* _Directions for this task_
Can you reproduce the passage of the nixpkgs commit-access discussion word for word, beginning at the words "People with commit access are" and stopping after "applied to nixpkgs."?

* _Document section_
· · · · ·

People with commit access are covering many roles that are more or less evident: they reduce the queue of unmerged PRs but at the same time they ask for or make changes (thus contributing to the overall quality) and most of all they are shaping nixpkgs layout and functionality by boosting or closing some PRs.
@Infinisil it looks like those guidelines could be a rule of thumb to what can be called a nixpkgs core team, much like the Nix core team but applied to nixpkgs.
At this point we have some people with commit access and, knowing almost nothing of the project history, I can assume they earned it through trust and reputation so there is a process already but it's slow. So are these guidelines a way to measure contributions and speed up the process?

At this point we have some people with commit access and, knowing almost nothing of the project history, I can assume they earned it through trust and reputation so there is a process already but it's slow. So are these guidelines a way to measure contributions and speed up the process?

I think these guidelines don't differ much from when many people get commit access nowadays. Having a published set of guidelines would hopefully reduce uncertainty (and maybe even reduce selection for willingness to ask out of the blue — which sometimes holds some people out of the committer list without a good reason).

I don't know how easy it is to set up on github, but one way to allow less experienced people to help out with pull requests would be to create an intermediate tier of contributors who don't yet have full commit access, but have the ability to give a PR their approval. Once a PR has been approved by two or three of these 'semi-trusted contributors', it can be automatically committed by a bot.

Once a PR has been approved by two or three of these 'semi-trusted contributors', it can be automatically committed by a bot.

· · · · ·

* _Dataset section_

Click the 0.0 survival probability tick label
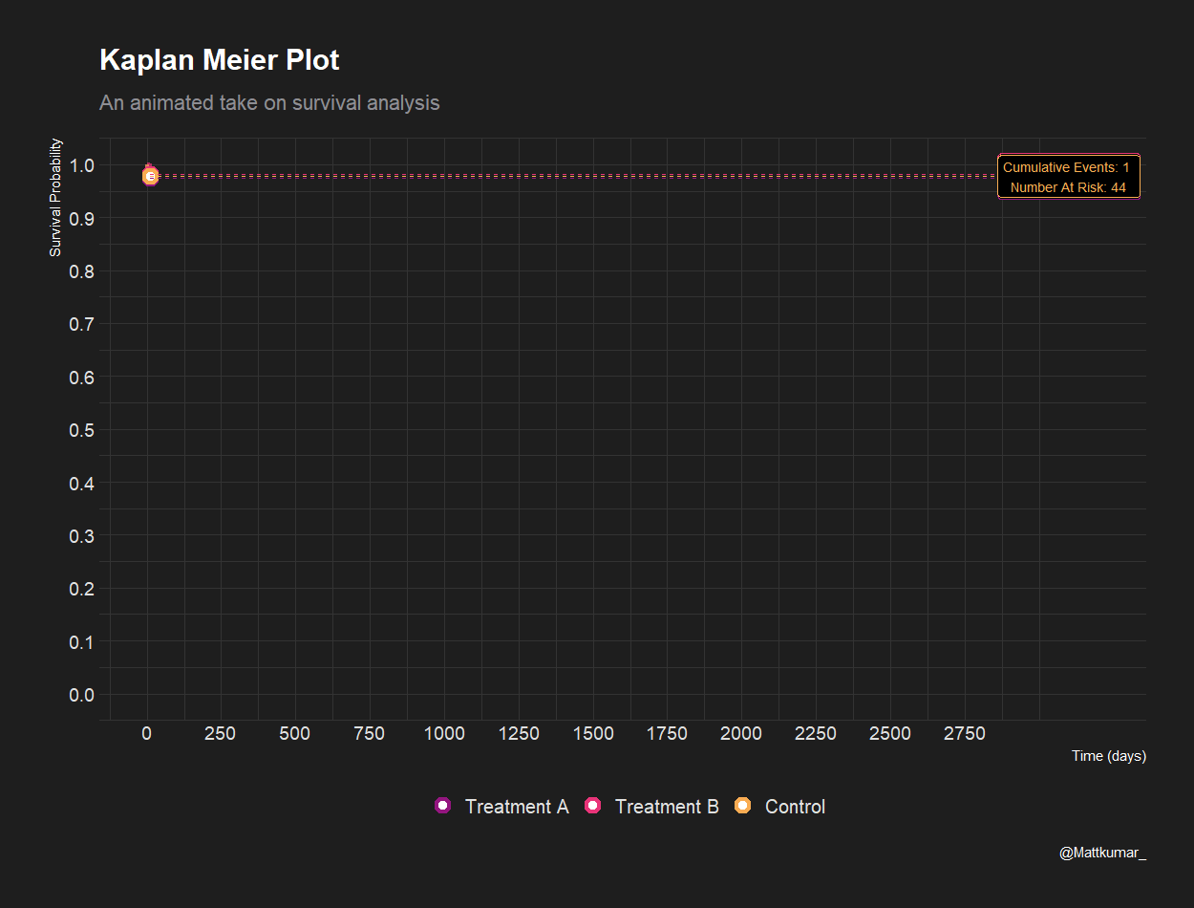The image size is (1194, 908). pyautogui.click(x=82, y=695)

· · · · ·

* _Result of this task_
People with commit access are covering many roles that are more or less evident: they reduce the queue of unmerged PRs but at the same time they ask for or make changes (thus contributing to the overall quality) and most of all they are shaping nixpkgs layout and functionality by boosting or closing some PRs.
@Infinisil it looks like those guidelines could be a rule of thumb to what can be called a nixpkgs core team, much like the Nix core team but applied to nixpkgs.